▸ Task to carry out:
Rewrite the listing below, replacing "screenshot" with "screen capture" everywhere it occurs and changing nothing else. Omit the pictures from your answer.

───── Data in this exercise

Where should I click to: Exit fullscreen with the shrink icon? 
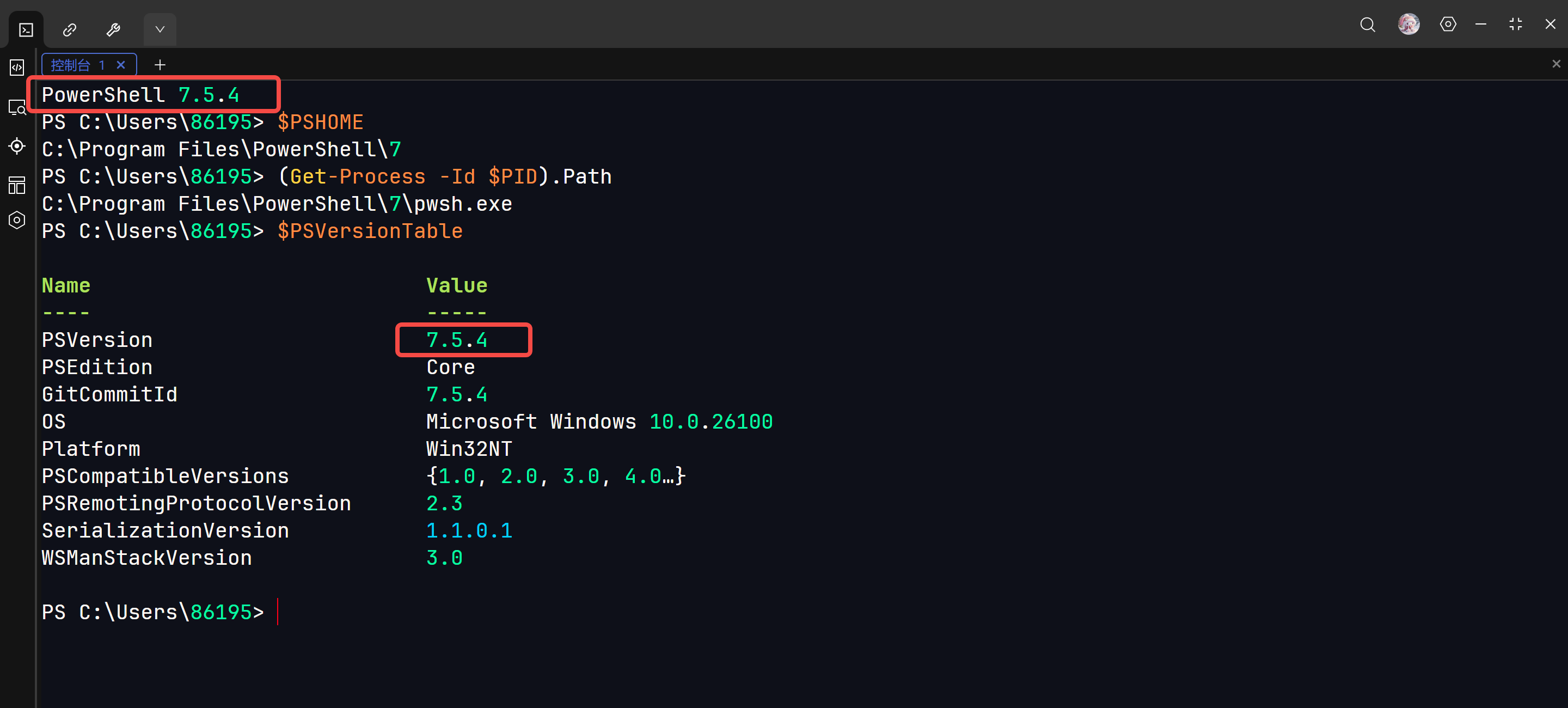point(1515,25)
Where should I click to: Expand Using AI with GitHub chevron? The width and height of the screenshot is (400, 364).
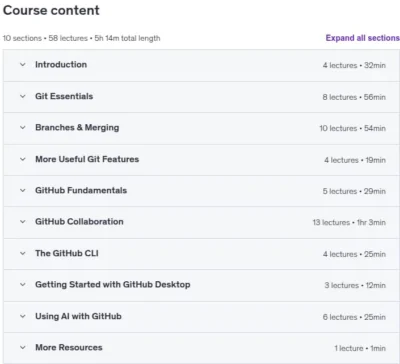(23, 316)
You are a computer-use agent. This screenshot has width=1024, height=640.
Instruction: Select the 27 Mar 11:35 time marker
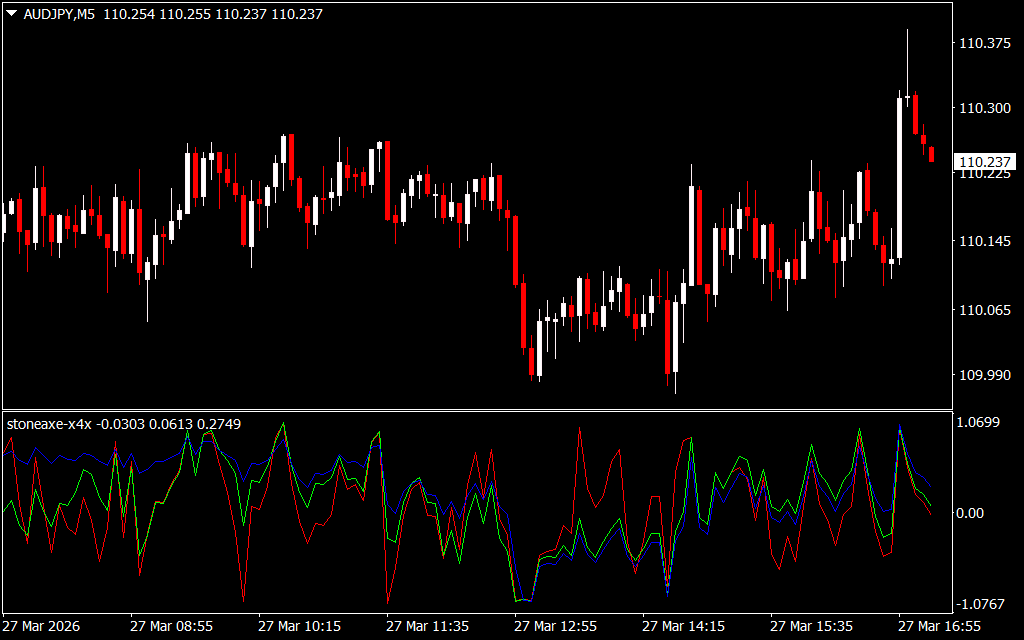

──────────

▸ Exercise answer:
Where should I click to: Exit fullscreen with the shrink icon? 
point(1515,25)
Where should I click to: Expand Using AI with GitHub chevron? The width and height of the screen capture is (400, 364).
(23, 316)
You are a computer-use agent. This screen capture has width=1024, height=640.
Instruction: Select the 27 Mar 11:35 time marker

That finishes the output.